Critical thinking and Boris Pasternak

This week, some of my students are looking at aspects of critical thinking and models such as De Bono’s  Six Thinking Hats. Another model is Elder and Paul’s Universal Intellectual Standards – no modest in the title, at least. What Elder and Paul suggest is that there are 7 key standards that can be applied and ‘infused in the thinking of students’. These include Clarity – students should ask if their statements or questions are clear and this is the ‘gateway standard’. The other standards are Accuracy, Precision, Relevance, Depth, Breadth and Logic. While the title might be seen as grandiose, the content provides some very useful advice and guidance that we might pass on to students and might consider ourselves when we are communicating in some form. I hope that’s clear enough, so it passes the first standard at least.

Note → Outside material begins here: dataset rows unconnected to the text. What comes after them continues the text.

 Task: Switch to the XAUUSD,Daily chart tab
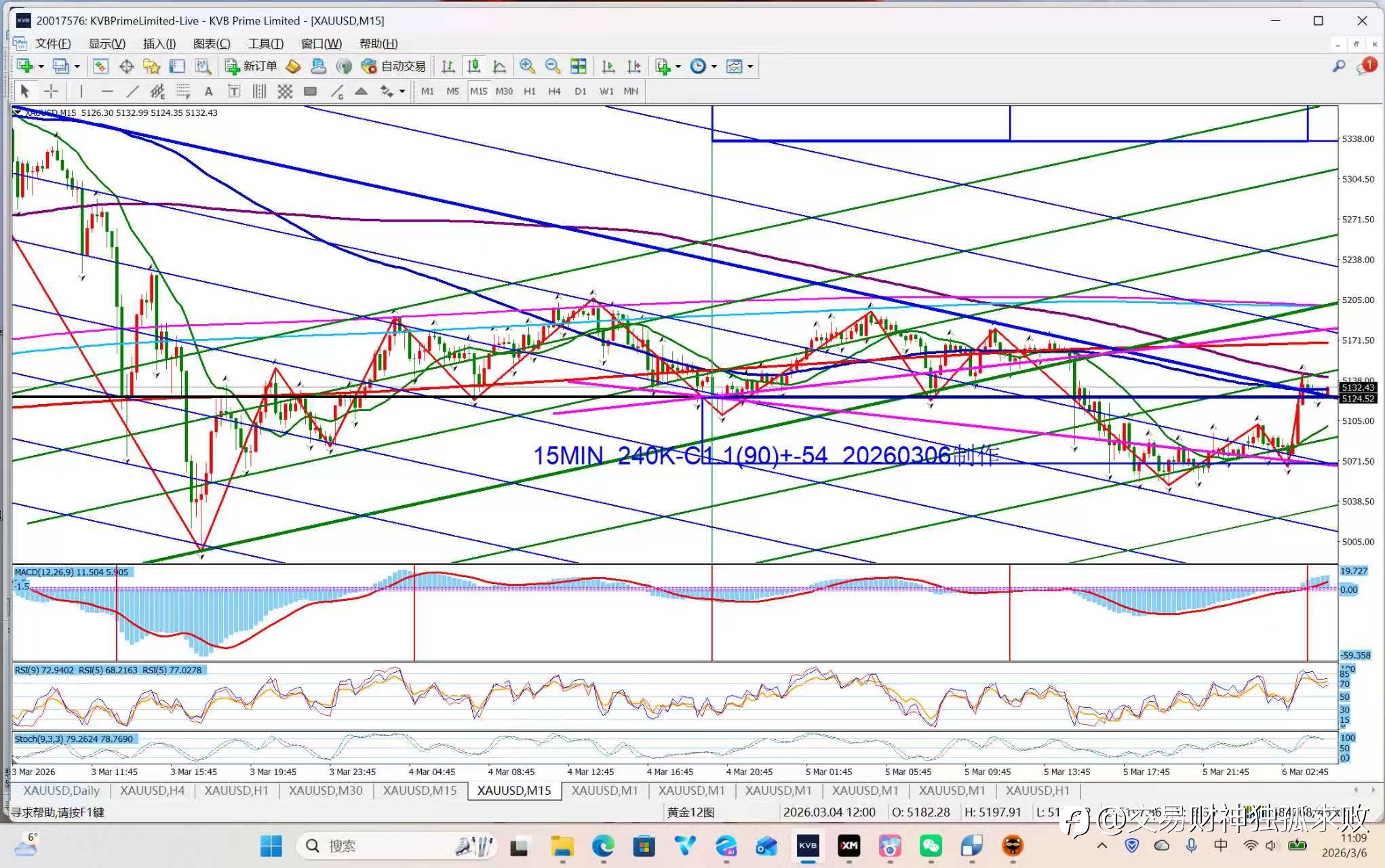(61, 791)
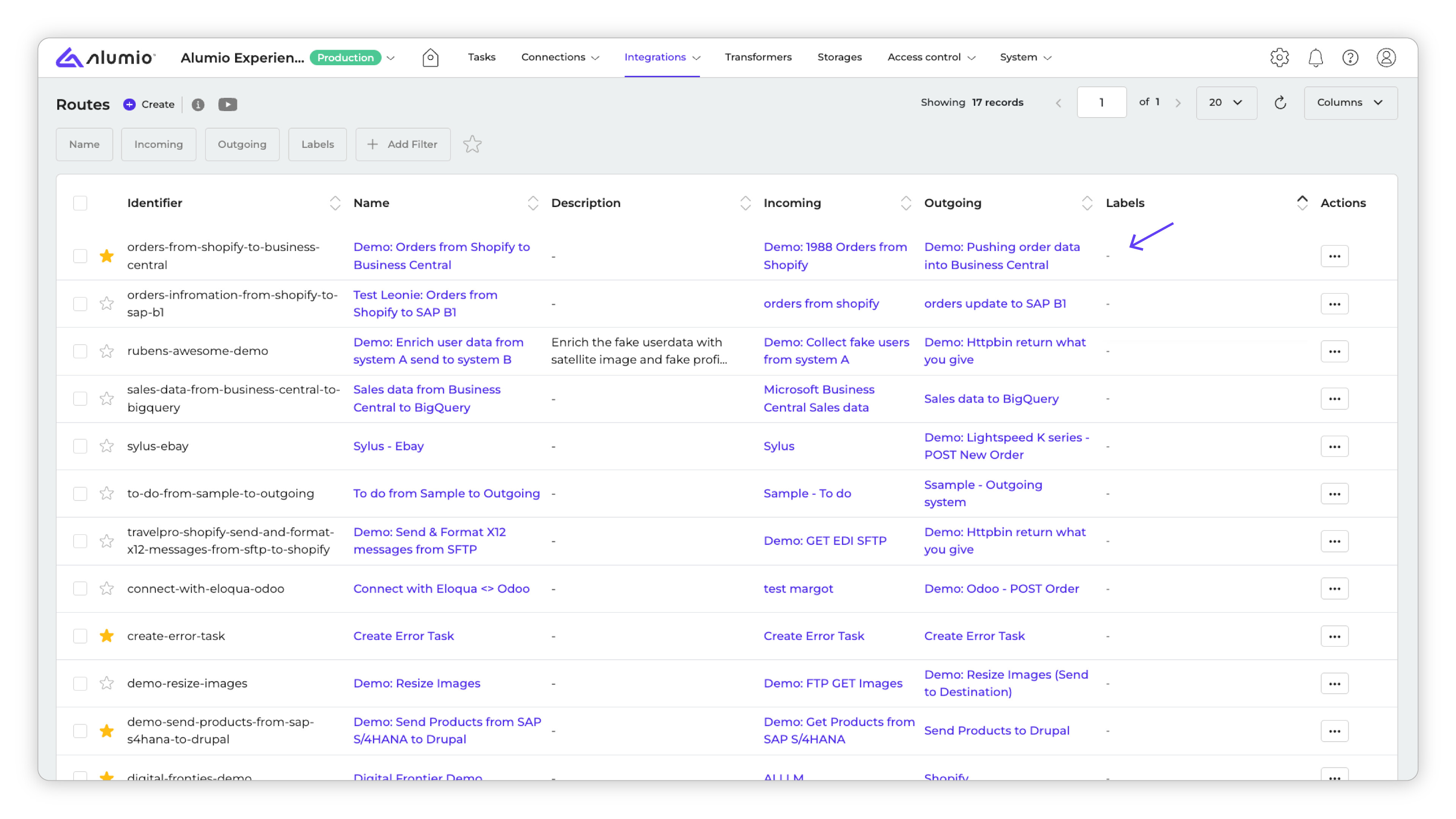Show the Routes info icon
This screenshot has width=1456, height=819.
pos(198,105)

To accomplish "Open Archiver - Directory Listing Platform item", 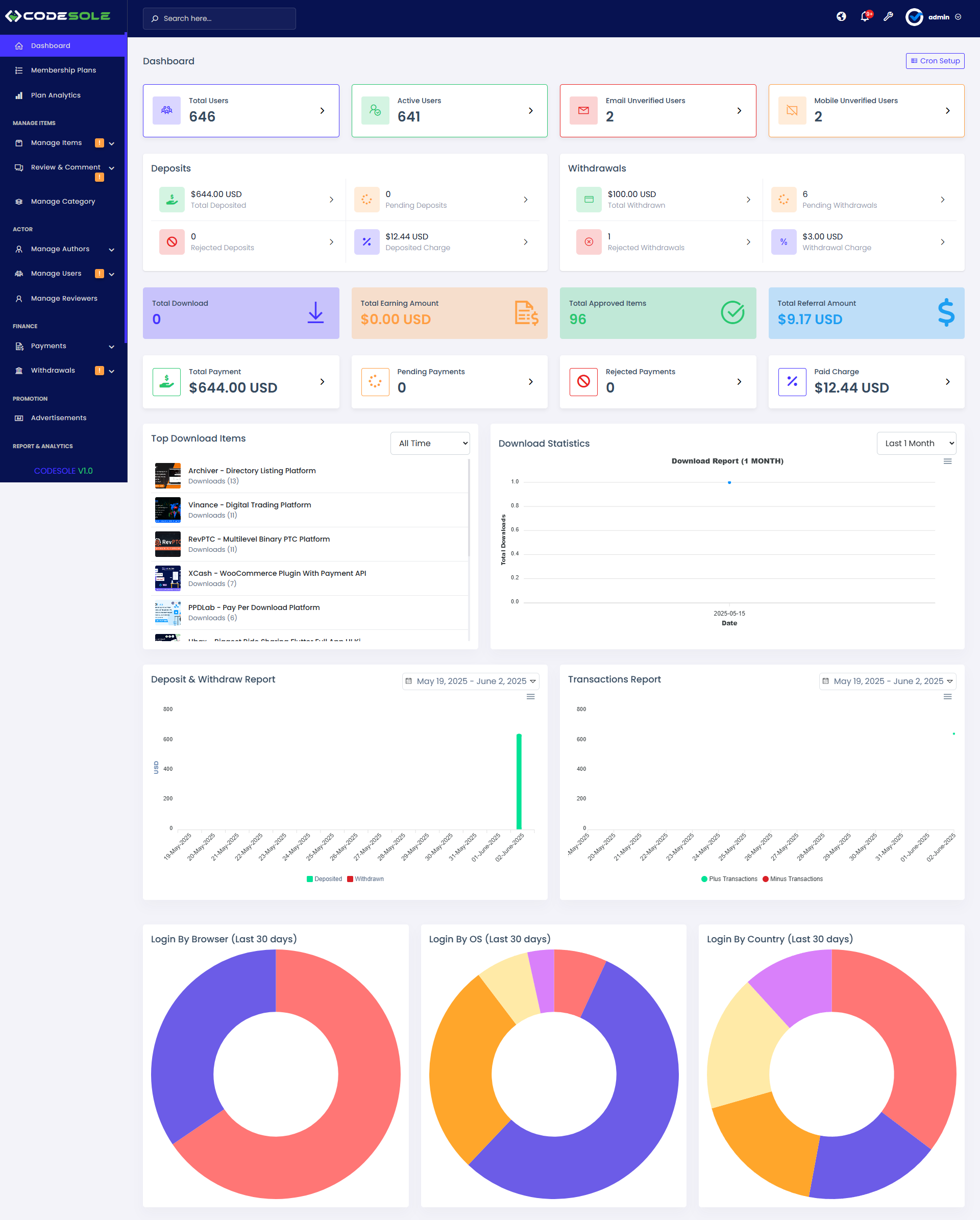I will click(x=252, y=471).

Browsing my bookshelves, I come across a 1965 book of Boris Pasternak’s  poems. Pasternak is most famous for the novel Dr Zhivago and those of you of a certain age may have seen the film and perhaps even read the book. The first poem in the book (Poems 1955-1959) is about writing and contains the lines: ‘I’d lay out my stanzas/Like landscape gardens; A shiver of sap/And my lines would bloom into rows of lime trees./I’d air my stanzas with mint and roses/With haymaking, rushes /And rolling storms’. Invigorating. Any resemblance to lime trees in the lines of this blog is purely accidental.